Henri Badower et son beau-père "Schmile" furent arrêtés le 14 mai 1941, avec plus de 3 700 Juifs étrangers, par la police française, et transférés à Beaune la Rolande ; le texte décrit et illustre ce que furent les conditions d'internement dans un des 200 camps ayant existé en territoire français, jusqu'à ce que Henri et ses camarades soient dispersés ou déportés, ce sera le 28 juin 1942, dans un convoi de 1038 hommes et femmes. L'univers concentrationnaire fait l'objet de 2 chapitres car Henri Badower (matricule 42801) survécut à 5 camps : Auschwitz I, II (Birkenau), III (Buna-Monowitz) puis Sosnowitz (à partir du 4 mai 1944) et enfin au terme d'une marche-train de la mort, Mauthausen-Gusen II.
Il y a là une remarquable description, précise et détaillée, de ce que fut le quotidien mais aussi 1'extrême violence vécue dans les camps, à laquelle s'ajoute l'expérience du travail
concentrationnaire dans plusieurs kommandos, "lourds ou plus légers", mais toujours "au service des industriels et militaires allemands".
Gérard Badower écrit ce que fut le témoignage oral de son père ainsi que les conversations avec des camarades rescapés : Charles Palant, Robert Waitz qui eurent eux aussi la chance d'échapper aux sélections alors que d'autres, tel Yutek, étaient victimes de pseudo-expériences "médicales". II reprend les récits de Robert Chazine (Juif résistant) et Roger Collignon (otage communiste déporté par le convoi politique du 6 juillet 1942).
Henri Badower fut évacué de Sosnowitz, le 16 ou 17 janvier 1945 avec 1500 à 1800
personnes, et au terme d'une destructrice marche de la mort, arriva à Mauthausen -Gusen II), il n'y avait plus alors que 110, 115 survivants.

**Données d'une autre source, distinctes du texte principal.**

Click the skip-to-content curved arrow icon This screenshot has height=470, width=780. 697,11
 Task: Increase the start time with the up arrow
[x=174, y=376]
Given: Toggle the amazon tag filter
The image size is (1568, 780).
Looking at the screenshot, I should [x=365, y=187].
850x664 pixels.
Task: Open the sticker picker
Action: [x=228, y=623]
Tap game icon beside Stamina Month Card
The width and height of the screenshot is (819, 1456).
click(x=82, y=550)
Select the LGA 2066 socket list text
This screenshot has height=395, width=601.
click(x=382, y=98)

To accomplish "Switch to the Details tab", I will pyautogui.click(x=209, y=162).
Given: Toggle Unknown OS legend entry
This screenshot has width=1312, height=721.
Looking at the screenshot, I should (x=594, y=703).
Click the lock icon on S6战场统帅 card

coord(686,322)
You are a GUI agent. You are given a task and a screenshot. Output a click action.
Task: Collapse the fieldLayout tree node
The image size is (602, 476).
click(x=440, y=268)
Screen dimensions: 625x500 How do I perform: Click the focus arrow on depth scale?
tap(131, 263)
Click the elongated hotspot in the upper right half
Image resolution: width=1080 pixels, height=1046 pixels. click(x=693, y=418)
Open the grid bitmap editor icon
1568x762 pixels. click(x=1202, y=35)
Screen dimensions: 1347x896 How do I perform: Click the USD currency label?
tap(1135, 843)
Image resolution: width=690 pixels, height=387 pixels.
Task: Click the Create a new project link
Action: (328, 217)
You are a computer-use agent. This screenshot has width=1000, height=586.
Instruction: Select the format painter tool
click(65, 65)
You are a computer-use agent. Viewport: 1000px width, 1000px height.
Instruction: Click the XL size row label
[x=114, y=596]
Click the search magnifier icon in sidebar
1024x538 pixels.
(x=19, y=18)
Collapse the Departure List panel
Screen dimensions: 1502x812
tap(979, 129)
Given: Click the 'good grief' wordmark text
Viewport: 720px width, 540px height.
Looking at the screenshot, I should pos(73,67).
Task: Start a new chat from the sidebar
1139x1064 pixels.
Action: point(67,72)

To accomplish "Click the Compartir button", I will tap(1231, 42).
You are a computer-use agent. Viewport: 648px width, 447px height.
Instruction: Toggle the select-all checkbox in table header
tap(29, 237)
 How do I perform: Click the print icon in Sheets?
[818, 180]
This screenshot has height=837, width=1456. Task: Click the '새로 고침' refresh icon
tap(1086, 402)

Il fut enfin libéré par les Américains le 5 mai 1945 et, de retour à Paris 1e 18. Ce furent les retrouvailles avec son beau-père et ses trois frères cachés en Bretagne, sa mère et son père "biologique" avaient été déportés et gazés. Une autre vie commençait alors faite de travail, de famille et de reprise des engagements militants au PC (jusqu'en 1956) au MRAP, et aux côtés de l'État d'Israël ( à partir de 1967), jusqu'à la création de "Mémoire juive de Paris". Marié avec Claudine Nayman, en 1946, il eut deux enfants et vécut à Montreuil-sous-bois. Gérard Badower tente aussi d'évoquer l'histoire de sa famille maternelle, famille juive intégrée de longue date et de retrouver les représentants de la famille élargie des Badower.
Très attaché à la mémoire de son père et de la déportation juive, Gérard Badower, devenu
chirurgien–dentiste, exprime aussi de façon sensible et forte, les valeurs d'humanisme, de refus de toute forme de racisme et d'antisémitisme pour lesquelles Henri Badower fut engagé et dont il se fait, avec sa femme Annie, professeur d'histoire, à la fois le témoin et le passeur.